Almost all Earth System Models (ESM) use Monin-Obukhov similarity theory (MOST) to parameterize near surface turbulence. Despite its popularity, MOST has limited applicability and creates high uncertainties in very stable and unstable regimes, over heterogeneous and complex terrain, and is known to incorrectly represent the fluxes at the surface. Including turbulence anisotropy as a non-dimensional scaling parameter has recently proved successful in extending MOST to complex terrain for the scaling of variances and other near surface statistical properties.

Here we extend this approach to the scaling of surface gradients of mean wind and temperature, using data from five datasets ranging from flat and homogeneous to slightly complex terrain. The flux-gradient scaling relations exhibit large scatter, especially in unstable conditions where the data’s behavior is unclear. We show that adding turbulence anisotropy into the scaling of gradients allows to drastically reduce the scatter in the relations and develop new and more accurate parametrizations. This is especially true for the flux-gradient relations for wind shear (φ_m) in unstable conditions, and for temperature gradient (φ_h) both in unstable and stable regime.

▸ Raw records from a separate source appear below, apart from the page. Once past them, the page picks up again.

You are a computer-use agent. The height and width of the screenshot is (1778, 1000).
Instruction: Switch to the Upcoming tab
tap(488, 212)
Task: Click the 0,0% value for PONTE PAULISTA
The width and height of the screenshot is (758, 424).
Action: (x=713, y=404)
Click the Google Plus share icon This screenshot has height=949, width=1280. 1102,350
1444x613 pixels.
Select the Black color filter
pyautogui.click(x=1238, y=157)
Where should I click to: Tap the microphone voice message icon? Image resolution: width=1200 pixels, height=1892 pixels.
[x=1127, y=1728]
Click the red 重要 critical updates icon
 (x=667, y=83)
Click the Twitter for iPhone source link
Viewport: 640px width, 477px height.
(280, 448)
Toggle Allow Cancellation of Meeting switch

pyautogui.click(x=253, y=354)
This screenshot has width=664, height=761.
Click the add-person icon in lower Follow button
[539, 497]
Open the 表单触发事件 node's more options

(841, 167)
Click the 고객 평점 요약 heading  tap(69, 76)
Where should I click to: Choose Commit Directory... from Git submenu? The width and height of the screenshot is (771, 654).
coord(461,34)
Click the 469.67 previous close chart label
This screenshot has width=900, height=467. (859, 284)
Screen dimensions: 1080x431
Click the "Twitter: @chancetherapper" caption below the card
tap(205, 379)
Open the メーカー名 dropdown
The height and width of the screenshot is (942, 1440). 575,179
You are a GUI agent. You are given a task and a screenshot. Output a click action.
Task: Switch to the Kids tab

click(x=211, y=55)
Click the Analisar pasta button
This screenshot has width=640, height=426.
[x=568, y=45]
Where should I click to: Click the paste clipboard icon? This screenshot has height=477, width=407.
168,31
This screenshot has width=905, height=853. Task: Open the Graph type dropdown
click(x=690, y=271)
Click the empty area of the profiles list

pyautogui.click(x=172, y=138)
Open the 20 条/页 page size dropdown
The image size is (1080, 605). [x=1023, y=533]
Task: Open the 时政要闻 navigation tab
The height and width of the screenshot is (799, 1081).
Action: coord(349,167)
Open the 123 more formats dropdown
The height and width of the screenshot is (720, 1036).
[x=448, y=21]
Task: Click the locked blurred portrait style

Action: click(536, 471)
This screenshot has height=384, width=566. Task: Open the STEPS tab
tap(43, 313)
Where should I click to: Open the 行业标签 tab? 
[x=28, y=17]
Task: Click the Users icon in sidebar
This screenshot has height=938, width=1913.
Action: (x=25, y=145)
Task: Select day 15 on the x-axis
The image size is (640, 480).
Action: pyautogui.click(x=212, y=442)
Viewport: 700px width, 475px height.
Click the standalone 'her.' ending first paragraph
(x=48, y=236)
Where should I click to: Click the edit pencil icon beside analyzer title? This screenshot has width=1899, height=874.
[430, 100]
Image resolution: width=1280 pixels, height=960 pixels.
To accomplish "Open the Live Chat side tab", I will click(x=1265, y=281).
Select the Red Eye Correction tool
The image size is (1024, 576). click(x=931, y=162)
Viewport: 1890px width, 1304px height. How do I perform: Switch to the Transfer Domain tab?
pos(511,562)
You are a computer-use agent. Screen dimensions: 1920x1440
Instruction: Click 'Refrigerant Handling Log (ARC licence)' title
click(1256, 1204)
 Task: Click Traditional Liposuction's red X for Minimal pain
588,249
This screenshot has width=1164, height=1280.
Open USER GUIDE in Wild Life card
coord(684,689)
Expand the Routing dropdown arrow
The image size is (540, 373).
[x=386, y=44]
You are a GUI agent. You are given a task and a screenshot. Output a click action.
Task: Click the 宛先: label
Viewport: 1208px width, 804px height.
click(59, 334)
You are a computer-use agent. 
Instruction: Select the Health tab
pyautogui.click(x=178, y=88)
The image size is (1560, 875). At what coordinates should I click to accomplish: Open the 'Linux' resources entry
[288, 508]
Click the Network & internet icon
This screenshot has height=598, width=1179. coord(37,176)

The strong dependence of scaled wind speed gradient (φ_m), on turbulence anisotropy also allows us to finally settle the debate on the free convective regime, which clearly exhibits a -1/3 power law when anisotropy is considered. Whereas the strong dependence of scaled temperature gradients (φ_h) might explain a poorer performance of that scaling relation in predicting the surface sensible heat flux. Furthermore, the eddy diffusivities for momentum and heat and the turbulent Prandtl number are heavily modulated by anisotropy and the latter vanishes in free convective conditions.

These results further accentuate the need to incorporate turbulence anisotropy in boundary layer studies and parametrizations, paving the way for reliable surface parametrizations in ESMs.